[START OF TEXT SECTION]
But nevertheless, I don’t regret the six weeks I spent with this novel. Though from 2019 the attempt doesn’t look quite as convincing as it might have originally, it does seem that King had an intent to step away from the righteous white male hero he often employs as a champion; the godly spokesperson is an old black woman who’s risen from a history of prejudice to lead thousands of do-gooders who are unquestionably devoted to her, and another of the most significant characters is a mentally handicapped man who turns out to be stronger and more reliable than those who think themselves smarter. Unfortunately it’s also apparent that most of the women are throw-away characters meant to fill the men’s beds, cook their meals, and carry their children, and the narration has an annoying tendency to refer to Tom Cullen as a “feeb,” but under some problematic details I do think an intent to show consideration and value to characters that aren’t clear King avatars is present.

Despite its flaws and hefty size, I’m not surprised that The Stand has been held up as one of King’s lasting classics. Its messages about survival and abuse of power are still relevant 40 years after the book’s first publication; the characters are still believable, the premise intriguing, the chapters engaging and readable despite their length. It’s psychological, spooky and unique (though also interesting at this stage in the game to compare and contrast with more recent counterparts that explore along the same lines), and ultimately worth the read for Constant Readers. I would not recommend The Stand as a starting point with King’s work unless you’re sure you’ve got the patience!
[END OF TEXT SECTION]
In the review of The Stand, copy the passage from "Despite its flaws" up to and including "got the patience!" word for word.
[START OF GIVEN MATERIAL]
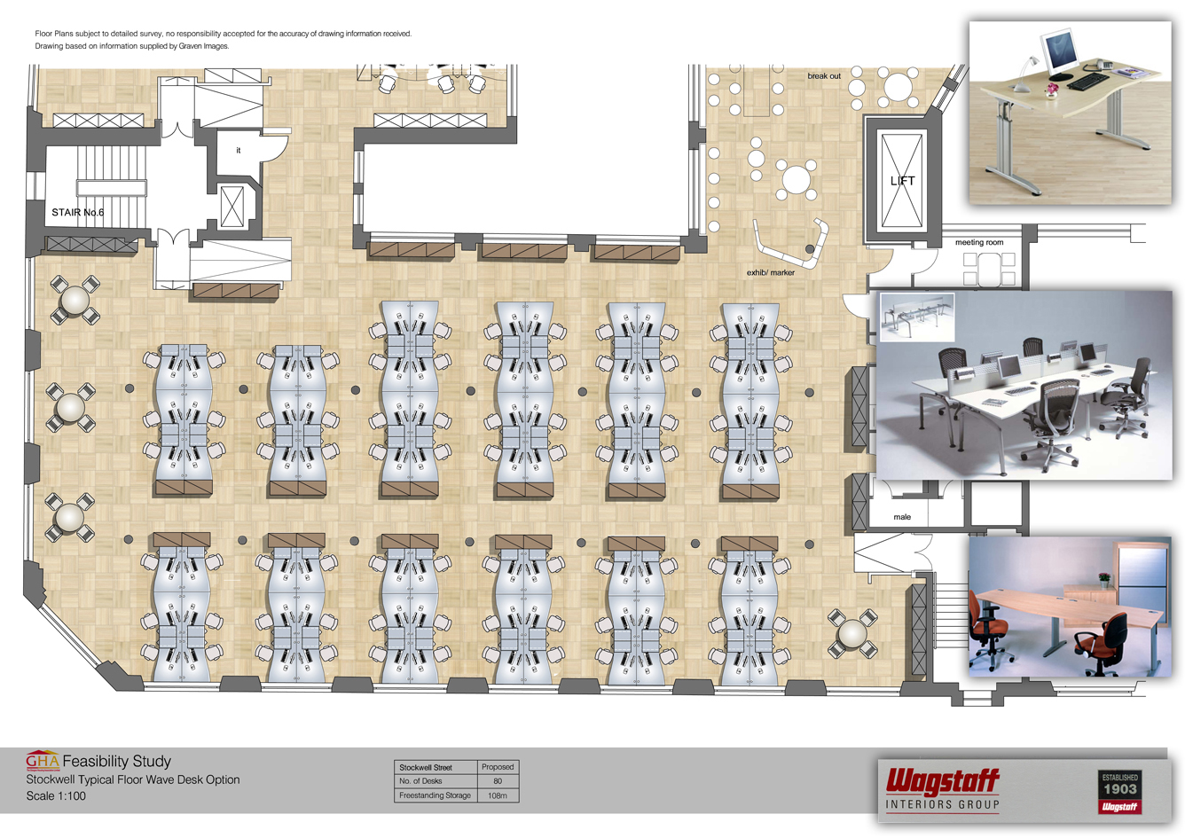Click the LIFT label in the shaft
[END OF GIVEN MATERIAL]
EXERCISE RESPONSE »
Despite its flaws and hefty size, I’m not surprised that The Stand has been held up as one of King’s lasting classics. Its messages about survival and abuse of power are still relevant 40 years after the book’s first publication; the characters are still believable, the premise intriguing, the chapters engaging and readable despite their length. It’s psychological, spooky and unique (though also interesting at this stage in the game to compare and contrast with more recent counterparts that explore along the same lines), and ultimately worth the read for Constant Readers. I would not recommend The Stand as a starting point with King’s work unless you’re sure you’ve got the patience!